Government satellites have replaced the fire tower as the main way to spot and track wildfires. Among their discoveries: Fire is on the rise across the globe.
Most of the fire towers on Earth have been retired and turned into museum pieces or vacation rentals, but government fire towers in space have been closely watching the world's hot spots for more than a decade.
Among the discoveries of satellites in orbit: Fire is on the rise across the globe. "Over the last 30 years we have seen an increase in hot and dry conditions that promote fire activity," said Doug Morton, a scientist at NASA's Goddard Space Flight Center in Greenbelt, Md. "And across the Western U.S. and Alaska, satellites show an increase in the area that burns each year over that same time period."

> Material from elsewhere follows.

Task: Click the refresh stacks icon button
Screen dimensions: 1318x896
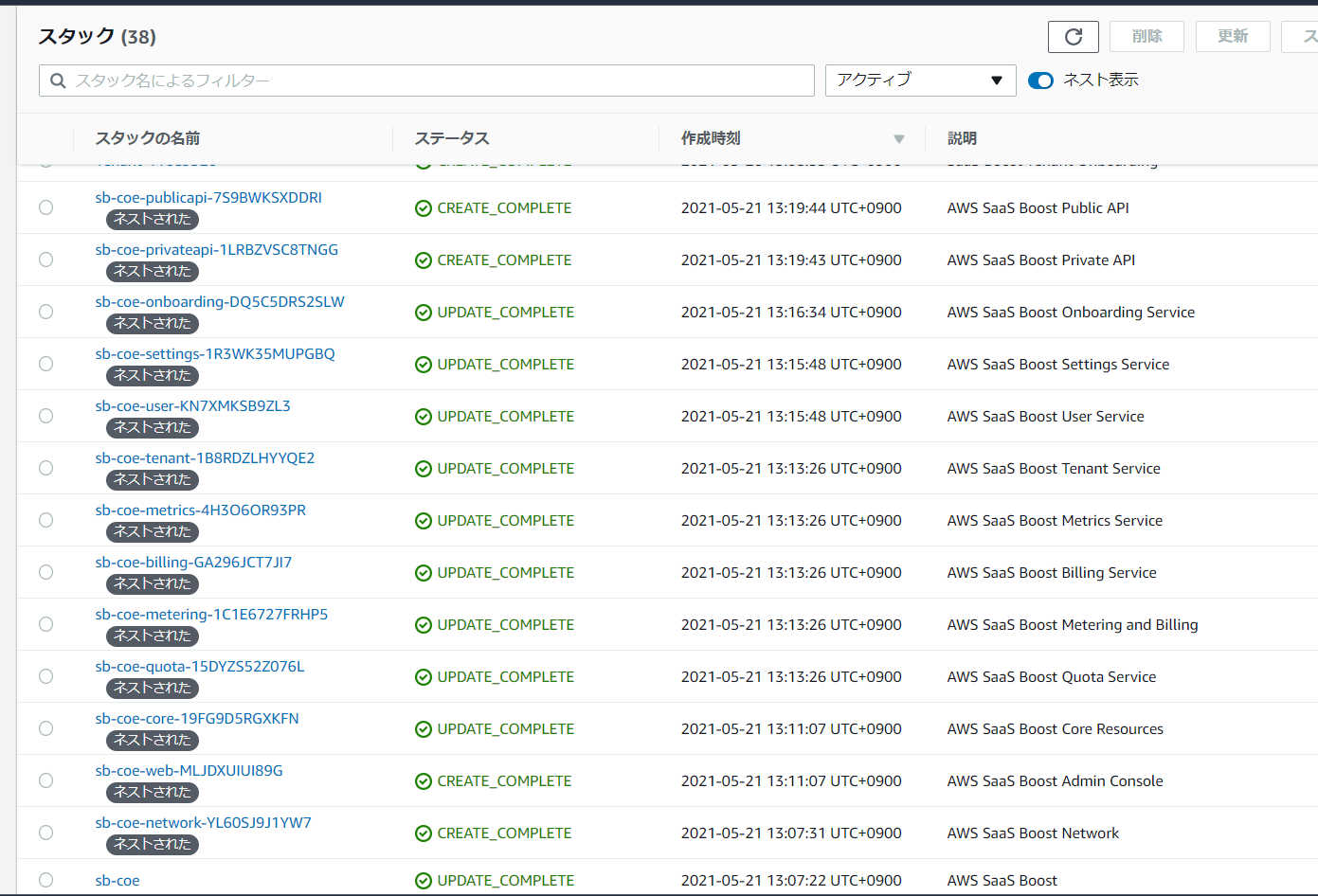Action: [1073, 37]
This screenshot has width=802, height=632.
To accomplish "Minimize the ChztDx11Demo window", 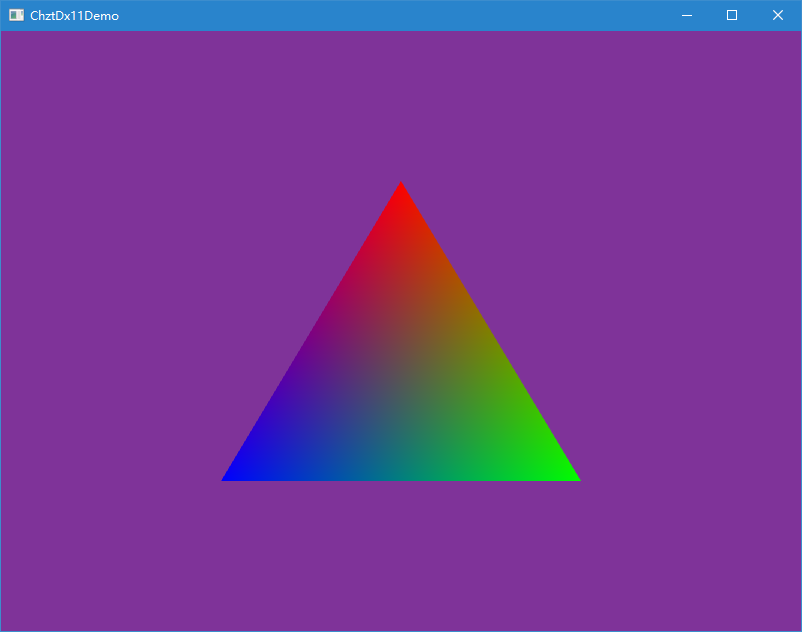I will point(686,15).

Fire monitoring by satellite traces its origins to 1980, when scientists Jeff Dozier and Michael Matson found themselves mystified by tiny white specks that kept appearing on images of the Persian Gulf that had been taken by a satellite owned by the National Oceanic and Atmospheric Administration. The specks turned out to be the thermal signature of gas flares from oil fields — the first actively burning fires detected from space. NASA launched MODIS, the first satellite specifically designed to have fire-monitoring capabilities, in 1999.

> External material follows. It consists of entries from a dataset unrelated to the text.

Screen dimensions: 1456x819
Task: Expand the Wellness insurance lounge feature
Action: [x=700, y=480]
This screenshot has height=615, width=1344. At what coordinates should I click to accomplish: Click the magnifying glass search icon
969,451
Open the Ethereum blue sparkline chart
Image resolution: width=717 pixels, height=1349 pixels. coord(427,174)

Another program, called Landfire, began in 2003, after a particularly wild year of fires in the U.S. highlighted the need for a single, unbiased data set that combined satellite and U.S. Geological Survey data to help decide which fires should receive priority when firefighters and supplies are scarce.

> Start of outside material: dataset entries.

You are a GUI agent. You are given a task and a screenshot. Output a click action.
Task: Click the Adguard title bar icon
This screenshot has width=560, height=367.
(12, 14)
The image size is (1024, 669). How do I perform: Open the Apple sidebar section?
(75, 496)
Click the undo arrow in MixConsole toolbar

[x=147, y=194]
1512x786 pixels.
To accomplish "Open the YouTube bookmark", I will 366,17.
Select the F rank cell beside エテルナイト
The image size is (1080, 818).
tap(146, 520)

Among the things the satellites have found: Thirty percent of the world’s land surface is affected by fire. When combined with air quality data, they’ve found that 70 percent of the world’s fires occur in Africa, but that those fires contribute less to global emissions because they occur in grasslands, rather than forests. Peat fires, which break out in countries like Russia, Canada and Indonesia, release about 10 times as much methane and five times as much carbon dioxide as savannah fires.
Since they were launched, the satellites have orbited Earth every 99 minutes, detecting thousands of fires per day. The coordinates of active fires are sent by text message to agencies responsible for land management in the area. The data has been used by everyone from scientists to advocacy organizations. This summer, after clouds of smog broke air pollution records in Indonesia, Malaysia and Singapore, the World Resources Institute analyzed NASA’s satellite data and found that nearly half of the fires were emerging from land controlled by logging, and palm oil and pulpwood concessions in Sumatra, an island in western Indonesia.
Overall, NASA reports that 2013 looks so far to be a mild year for American wildfires. Fires have scorched about 2.5 million acres this year, compared to 4.9 million at this time in 2012.
But, according to Morton, the future is a hot one. The wildfires that broke out in 2012, the hottest year on record in American history, are likely to be the new normal by the end of the century, Morton said.